“We’re a camel. See, a great big lie and we can say it. So, we want you to know, we lied about the tea, about the Vanguard and who employed them, about it being our blood in the vial—because it obviously was. We lied about a lot. Helios started our plan so many years ago, but you stopped him. You can’t stop me this time.”

  I slurred something in response, and Pandora rubbed my cheeks before removing my gun and placing it in the band of her jeans. “Try again, slowly,” she said.

  “You said ‘me,’ not ‘us.’ ”

  Pandora clapped. “You noticed that. The Gestapo had some very interesting information about how to merge the two souls into one. Then they decided to dissect me, so I killed them all, but I did learn a lot from them before they had to die. I realized I’d slipped up a few times back in Berlin, and I was worried you’d picked up on it. I was very careful not to do it again, until just now. Obviously.”

  “Hope gone.”

  “Oh, yes, Hope is well and truly a thing of the past.”

  “Helios’s plan was your plan.”

  “That’s very good. Yes, Helios’s plan was to kill Hera and her friends on the first ever live televised event. That was all me. The sarin gas—I heard all about that after—was his idea, which was stupid when you think about it, but Helios is an asshole. Besides, there’s no accounting for brains when you don’t have a lot of choice.”

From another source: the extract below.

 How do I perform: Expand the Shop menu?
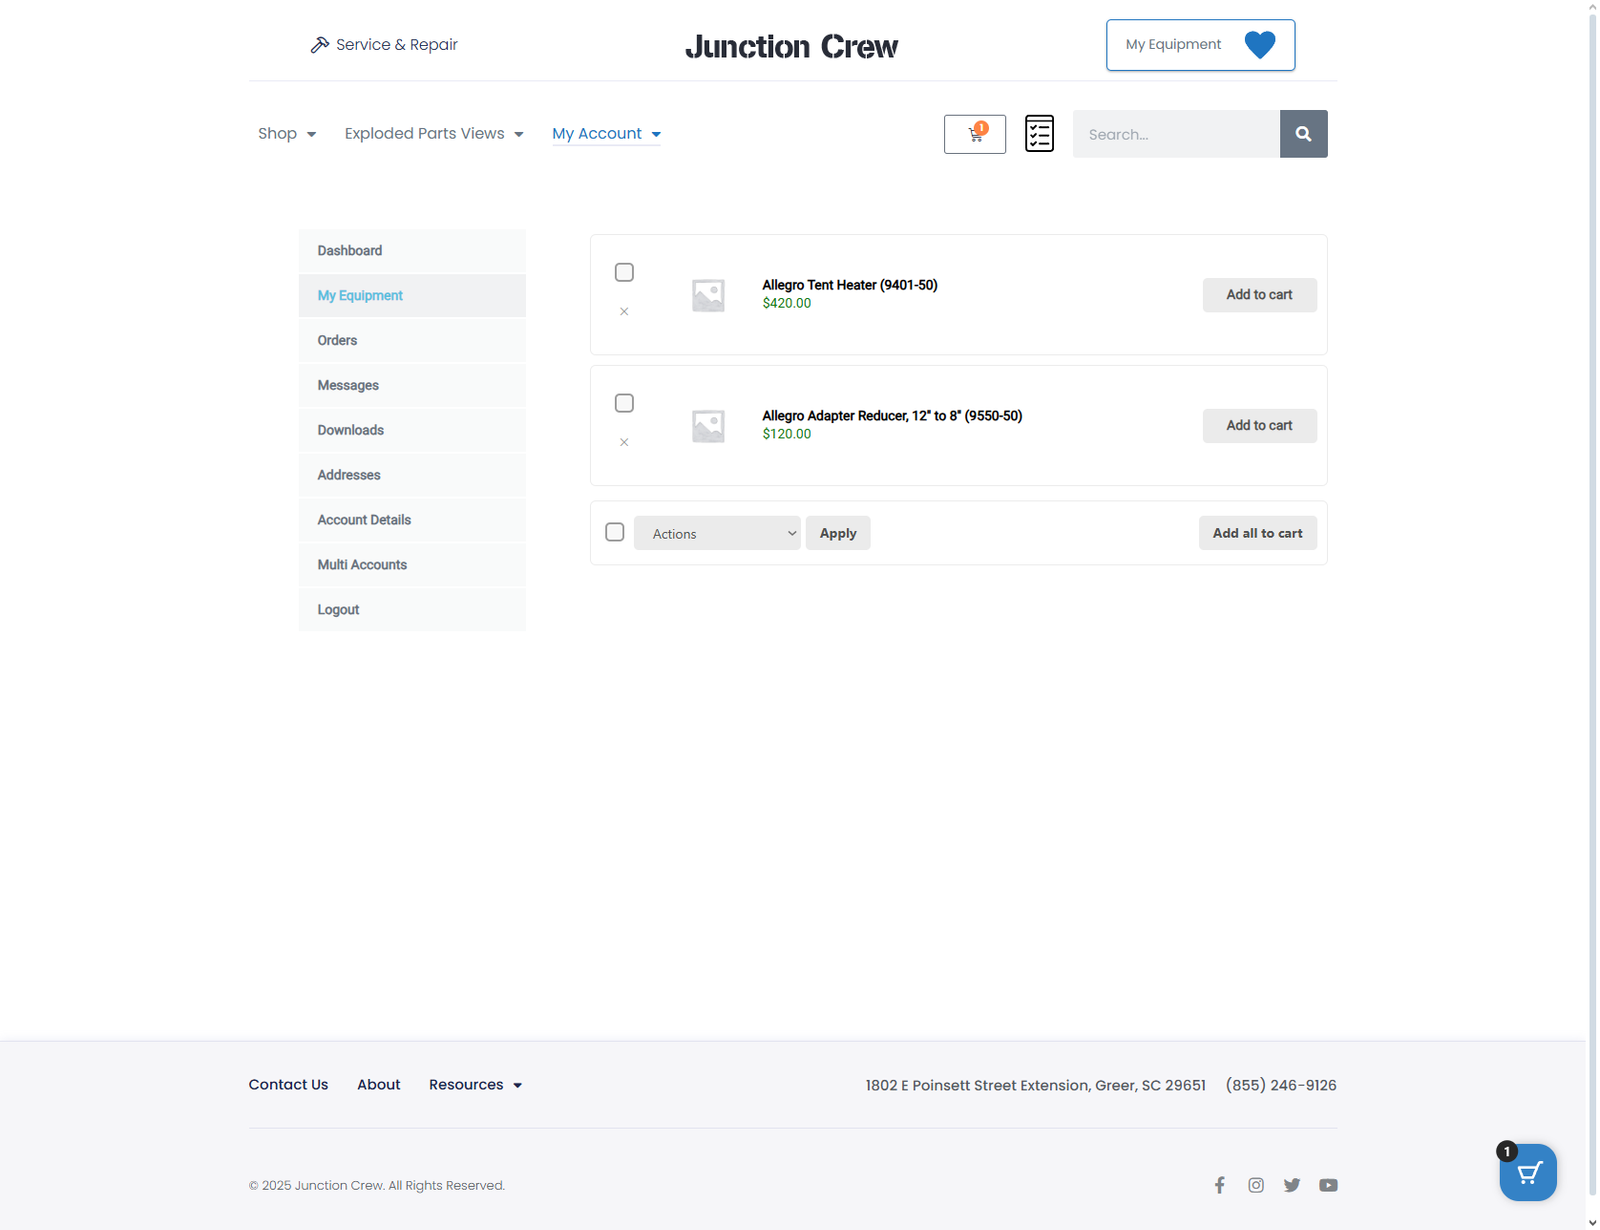point(287,134)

  “All about revveeeallll.”

  “About what?”

  “Reveal. Revealing us . . . all. To the world.”

  Pandora clapped her hands together. She was certainly enjoying herself. “That’s exactly it. I don’t just want Hera dead; I want to out the whole fucking lot of you. They took an innocent girl and fucked her life up. I think letting the world know that you’ve been behind their entire lives for centuries should go some way toward me feeling better about myself. Once humans realize they’re no longer the top of the evolutionary ladder, at least some of them will do something stupid. They’ll force Avalon to take action.”

  “Many will die.”

  “So? Many die every day. At least they’ll die knowing the truth. Admittedly, that’s not much of a consolation for them. But I don’t care—it’s going to be glorious.”

  My head sagged forward.

  “The drugs will wear off in a few minutes. Just long enough.”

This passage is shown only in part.